Menschliche Entwicklung

Sicherheit und Menschenrechte am seidenen Faden

Eine Textilarbeiterin in Gazipur, Bangladesch (Foto: UN Photo/Kibae Park)

Über tausend Menschen starben im April beim Einsturz des achtstöckigen Rana Plaza-Fabrikgebäudes bei Dhaka in Bangladesch - die größte Industriekatastrophe in der Geschichte des Landes. Mit einem Abkommen für Gebäudesicherheit und Brandschutz sollen solche Katastrophen in Zukunft verhindert werden. Über 30 ausländische Unternehmen, darunter auch mehrere deutsche Ketten, haben zugesagt, das Abkommen zu unterzeichnen. Mehr als 1.000 Fabriken in Bangladesch sollen an dem Verbesserungsprogramm teilnehmen.

Der Einsturz des Rana Plaza war der größte in einer Reihe von Unfällen in der Textilindustrie des Landes. Bei einem Feuer in der Tazreen-Fabrik waren im November 2012 über hundert Menschen ums Leben gekommen. Die Bekleidungsindustrie in Bangladesch beschäftigt geschätzte drei bis fünf Millionen Arbeitskräfte, die meisten davon Frauen, und viele von ihnen im informellen Sektor. Neben ausbeuterischen Arbeitsbedingungen wurden immer wieder Sicherheitsmängel in bangladeschischen Betrieben beklagt.

Nun sieht das neue, rechtlich bindende Sicherheitsabkommen unabhängige Sicherheitsinspektionen vor, verpflichtende Reparaturen und Renovierungen, Trainingsprogramme für Arbeiterinnen und Arbeiter sowie Möglichkeiten für Handelsketten, Geschäftsbeziehungen mit den Fabriken zu beenden, wenn sie notwendige Sicherheitsmaßnahmen ablehnen. Ein Plan zur Umsetzung soll innerhalb von 45 Tagen nach Unterzeichnung erarbeitet werden.

Die Kampagne für saubere Kleidung bewertet das Abkommen als einen "Meilenstein für die bangladeschische Bekleidungsindustrie". Es sei transparent und praxisorientiert und werde von allen relevanten Interessensgruppen in Bangladesch unterstützt. "Das Abkommen sieht für die Beschäftigten und ihre lokalen Gewerkschaften zentrale Funktionen vor und beteiligt die Unternehmen finanziell an den Sanierungen der Fabriken", erklärt Frauke Banse von der Kampagne für saubere Kleidung. Das Abkommen garantiert Arbeiterinnen und Arbeitern auch das Recht, gefährliche Arbeit zu verweigern, wie es die ILO-Konvention 155 vorsieht.

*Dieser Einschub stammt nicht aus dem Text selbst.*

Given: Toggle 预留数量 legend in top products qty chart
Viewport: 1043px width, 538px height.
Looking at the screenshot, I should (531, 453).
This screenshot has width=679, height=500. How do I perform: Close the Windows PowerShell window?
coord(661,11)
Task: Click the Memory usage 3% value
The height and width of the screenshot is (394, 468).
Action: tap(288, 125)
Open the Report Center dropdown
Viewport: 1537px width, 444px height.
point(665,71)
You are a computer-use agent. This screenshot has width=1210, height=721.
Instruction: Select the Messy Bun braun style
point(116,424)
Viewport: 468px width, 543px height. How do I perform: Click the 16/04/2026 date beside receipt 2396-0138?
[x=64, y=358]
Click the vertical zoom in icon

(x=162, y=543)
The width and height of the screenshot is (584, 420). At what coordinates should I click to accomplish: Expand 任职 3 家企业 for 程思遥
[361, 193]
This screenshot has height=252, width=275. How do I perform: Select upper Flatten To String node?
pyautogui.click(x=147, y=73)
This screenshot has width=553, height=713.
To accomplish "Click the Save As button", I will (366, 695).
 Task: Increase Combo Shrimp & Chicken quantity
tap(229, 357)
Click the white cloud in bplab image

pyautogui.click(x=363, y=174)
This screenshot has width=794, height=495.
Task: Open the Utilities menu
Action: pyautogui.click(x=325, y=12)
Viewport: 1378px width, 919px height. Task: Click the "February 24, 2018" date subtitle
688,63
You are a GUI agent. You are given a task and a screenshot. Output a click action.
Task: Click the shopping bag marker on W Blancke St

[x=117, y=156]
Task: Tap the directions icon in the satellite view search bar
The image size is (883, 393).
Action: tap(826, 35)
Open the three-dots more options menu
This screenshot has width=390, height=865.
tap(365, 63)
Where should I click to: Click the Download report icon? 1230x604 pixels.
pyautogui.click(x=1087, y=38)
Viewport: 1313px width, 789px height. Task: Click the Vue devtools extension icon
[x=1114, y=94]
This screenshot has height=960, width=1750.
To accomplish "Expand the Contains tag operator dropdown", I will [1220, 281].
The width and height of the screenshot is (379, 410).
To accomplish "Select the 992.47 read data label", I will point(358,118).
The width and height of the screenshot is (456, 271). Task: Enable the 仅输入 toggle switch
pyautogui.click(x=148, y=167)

ILO-Delegation in Bangladesch

Auch die Internationale Arbeitsorganisation (ILO) begrüßte das Sicherheitsabkommen sowie die Unterstützung durch internationale Gewerkschaften, Markenanbieter und Einzelhändler. Vom 1. bis 4. Mai hatte eine hochrangige ILO-Delegation Bangladesch besucht, um mit der Regierung und den Sozialpartnern des Landes sowie weiteren Interessengruppen über notwendige Maßnahmen zur Verhinderung weiterer Katastrophen zu diskutieren.